I've built a U-Net model to perform audio mixing of multitrack audio, for which I've used 20s clips of the audio tracks (converted into spectrograms) as input in training the model. However the training process is incredibly long, so I think it would be better to take 2s clips from each track to train the model.
The data is organised as 8 stems (individual instrument tracks) as the inputs and a single mixture of the stems as the target (all have sr=44100
). I want to find the most energetic 2s section of the mixture track and crop all tracks (input and mixture) this specific 2s part. I'm mainly using librosa in my data preparation but I'm unsure what functions to use to find the start point of the loudest (I understand this is ambiguous) 88200 sample segment (2s).
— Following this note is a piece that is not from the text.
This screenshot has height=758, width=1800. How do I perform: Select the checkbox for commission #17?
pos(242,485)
If I am following the question well enough, the below code might be useful as a starting point. It takes in one sound file and locates where it is "loudest" (as you allude to in the question, defining what bit is loudest is not entirely straight-forward) using librosa.feature.rms
and then cuts a two second slice out of the original sound file centered on that point:
import librosa
FILENAME = 'soundfile.wav' # change to path of your sound file
FRAME_LENGTH = 2048
HOP_LENGTH = 512
NUM_SECONDS_OF_SLICE = 2
sound, sr = librosa.load(FILENAME, sr=None)
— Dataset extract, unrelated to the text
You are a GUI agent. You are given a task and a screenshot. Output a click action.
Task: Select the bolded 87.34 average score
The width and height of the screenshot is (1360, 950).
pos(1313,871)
clip_rms = librosa.feature.rms(y=sound,
frame_length=FRAME_LENGTH,
hop_length=HOP_LENGTH)
clip_rms = clip_rms.squeeze()
peak_rms_index = clip_rms.argmax()
peak_index = peak_rms_index * HOP_LENGTH + int(FRAME_LENGTH/2)
half_slice_width = int(NUM_SECONDS_OF_SLICE * sr / 2)
left_index = max(0, peak_index - half_slice_width)
right_index = peak_index + half_slice_width
sound_slice = sound[left_index:right_index]